[Grok-dev] the installation problems saga, part 2
Martijn Faassen
faassen at startifact.com
Wed Apr 23 19:57:32 EDT 2008
Hi there,
Last year we had a bad set of installation problems with Grok: you'd get
an arbitrary set of versions, which would sometimes break. We didn't
control what versions you used. We fixed that by pinning versions.
Our installation problems are not over yet, however. We have two kinds
of problems:
Problem 1: relying on too many servers for installation
Some packages we use don't actually upload their tarballs to PyPI.
Instead, they upload their tarballs somewhere else, and then point the
PyPI index page to their homepage. Thanks to the magic of setuptools, it
goes off to the homepage to find the download URLs, and downloads it.

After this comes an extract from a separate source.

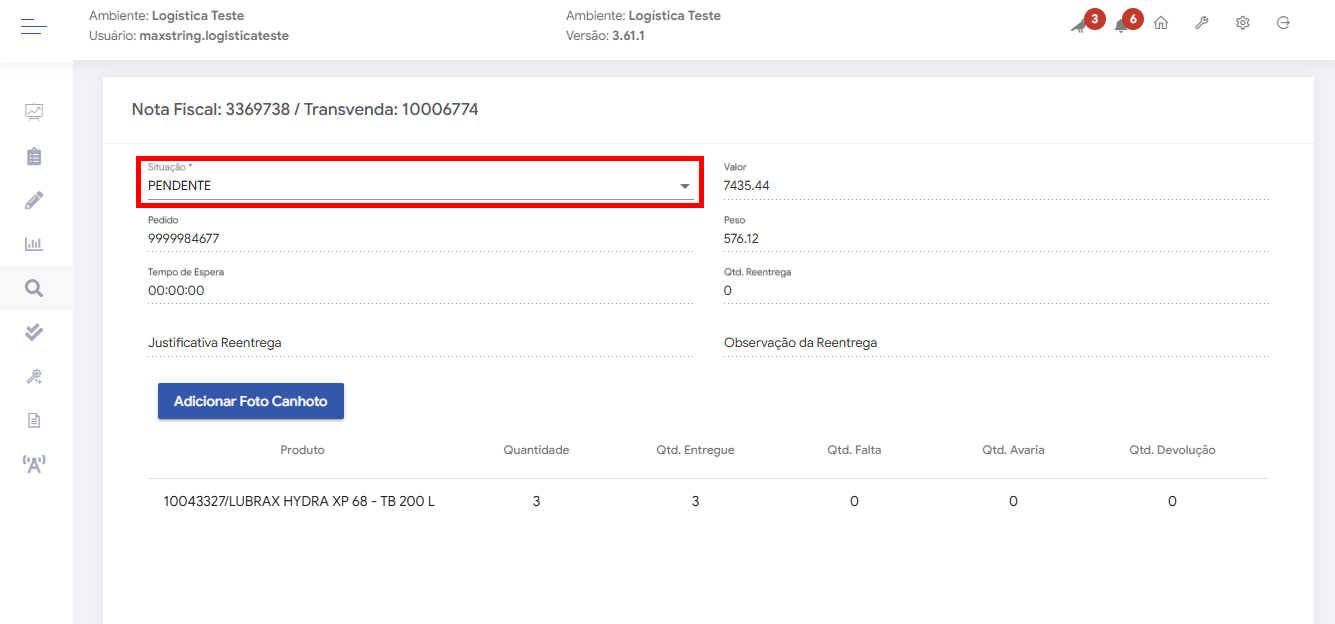Image resolution: width=1335 pixels, height=624 pixels.
Task: Click the double checkmark sidebar icon
Action: [34, 332]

mechanize is an example. See its index page here:
http://pypi.python.org/pypi/mechanize
no tarballs to download, just links to sourceforge there. The 'simple'
page is actually the most instructive to see what setuptools looks at:
http://pypi.python.org/simple/mechanize
What actually happens it that setuptools doesn't appear to use the
download URL in this page, but instead goes off to the home page of
mechanize, parses it and then downloads the zip file.
Unfortunately sometimes this other website is down. It might be, say,
sourceforge. Sourceforge is not always very well-behaved. I've also had
problems installing psycopg recently, because the initd.org website it
is hosted on seems to be rather flaky.
This means that people's installation procedure will sometimes break in
the middle. That sucks. I'd rather rely on PyPI than on a lot of
different websites that can fail.
How to fix this one? Somehow fix PyPI so that they suck in all packages
into it? That's one alternative.
We could also modify KGS, Zope 3's package indexing system, to suck in
all packages. Then we'll run our own Grok KGS. Right now it doesn't but
just mirrors PyPI, and thus has the same problems PyPI does. Drawback:
we'd need to mirror *all* the packages on the PyPI. This might be quite
a lot of storage space and bandwith, plus needs to be maintained.

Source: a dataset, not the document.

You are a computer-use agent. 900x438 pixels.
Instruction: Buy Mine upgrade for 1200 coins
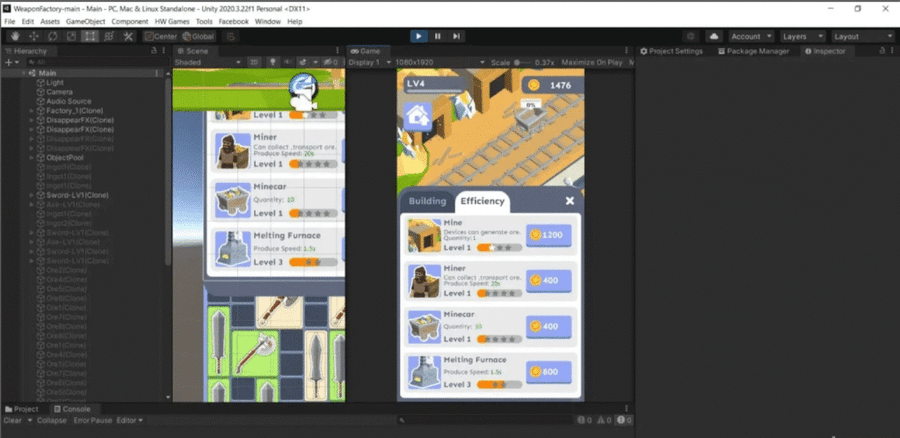coord(549,234)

Yet another alternative would be to create a 'big tarball download'
installer for Grok. It'd come with all the proper files already
available. We'd need to make sure we should also include the Windows
binaries of those packages that need it. This would work for Grok,
though could still lead to problems as soon as someone adds in some
other package in their setup.py. It therefore won't work for all
Grok-based *applications*, and ideally we should find something that
works for both.
Ideas anyone?
Problem 2: versions for non-Grok dependencies
When someone develops an application, they pull in dependencies that are
not listed in our versions.cfg, such as megrok.form. This in turn has
other dependencies, such as zc.datetimewidget. I just now discovered
that certain combinations of megrok.form and zc.datetimewidget actually
result in ZCML conflict errors. Ick!
We need to solve the problem of version management for applications, not
just for Grok. What I'd like to avoid is that everybody has to become
their own version manager - developers would need to maintain a list of
'versions' in their buildouts and just magically have to know which
versions of dependencies work together. The package developer knows
which versions work together, and the developer that uses the package
shouldn't really have to worry about it unless there's a special case.
The easy fix would be for the package developer to pin down *all* the
versions of *all* the packages (directly or indirectly) that the package
depends on in setup.py's requirements. Except the ones that Grok already
depends on, as that'd result in a conflict. This has two consequences,
however:
* the package might break with new Grok releases which have newer
dependencies.
* the application developer is absolutely locked into using those
versions, there's no flexibility to upgrade a dependency to a higher
version, needed for some other package, etc.
I think pinning things down in setup.py is the only route we can really
take properly now, but we need to think of a better solution? Maintain a
package index with KGS for Grok *and* all possible Grok extensions? But
that's potentially all Python packages in the world...
Do people have ideas on this one?
Solving Problem 1 + Problem 2 do sound like eventually we'll need to
move into the "distribution management" business, similar to a Linux
distribution manages its packages. That's a big burden to take on,
though. I still have the hopes someone has some great idea that we
haven't thought of yet, though.
Perhaps this is a direction to explore: we could write a tool that for a
given package downloads all the right versions of the dependencies (as
we specify somewhere), and then packages them up in some form of special
tarball that contains the package and all its dependencies. We then also
have a tool which can find these big balls somewhere and installs them
into a place on the user's filesystem where buildout can find them as
normal eggs. Unfortunately I can't think of a way to fit this into the
whole setuptools/eggs system, and it'd be a bother to have to step
outside it - it'd be nice if setuptools looked for these balls first if
it saw a dependency in setup.py, and will get it first.